Kiedy będziesz przechodził przez paryski most, wystrzegaj się opierania o balustrady, możesz się bowiem znaleźć w nurtach Sekwany. I to nie z powodu cięć w wydatkach publicznych bądź kiepskiej konserwacji.Ten problem stwarza ... miłość - czytamy na łamach "Guardiana".
Kim Kardashian na moście
Kilka dni temu część balustrady (2,5 m) Pont des Arts runęła pod ciężarem tzw. kłódek miłości, zawieszanych przez tysiące turystów we francuskiej stolicy. Miasto miłości to jedno z najczęściej odwiedzanych miejsc na świecie. Nietrudno więc wyobrazić sobie ciężar miłości, który ze sobą przywożą odwiedzający.
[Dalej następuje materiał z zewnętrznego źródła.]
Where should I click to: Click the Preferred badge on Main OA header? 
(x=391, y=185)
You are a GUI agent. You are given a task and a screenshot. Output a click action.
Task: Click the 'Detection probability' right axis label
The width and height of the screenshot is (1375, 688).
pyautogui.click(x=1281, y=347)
W tym rytuale wzięła udział m.in. Kim Kardashian, inspirując bardzo wielu, by zrobili to samo. Rosną więc obawy, że kłódki staną się dla Paryża istną plagą. Paryżanie nie pamiętają, kiedy się to zaczęło. Ale z pewnością ich irytacja na ten zwyczaj rośnie.
Jednakże mieszkańcy Paryża są zmuszeni akceptować widok swoich mostów, zatłoczonych przez tysiące zakochanych par, powtarzających wciąż ten sam rytuał: pocałunek na kłódce z wygrawerowanymi imionami, przymocowanie kłódki do mostu i wyrzucenie klucza do Sekwany i filmowanie wszystkiego telefonami komórkowymi - piszą dziennikarze "Guardiana". Jeden z reporterów widział kiedyś młodą kobietę, która wyrzuciła do rzeki iPhone'a zamiast klucza.
W 2010 roku ratusz w Paryżu postanowił rozwiązać problem. Po nocach usuwano wszystkie kłódki, uzasadniając to koniecznością ochrony architektury Paryża. Jednakże po kilku miesiącach kłódki powróciły z siłą większą niż kiedykolwiek. Dziś pokrywają 11 paryskich mostów, włączając w to nowo wybudowany Simone de Beauvoir, naprzeciwko Biblioteki Narodowej.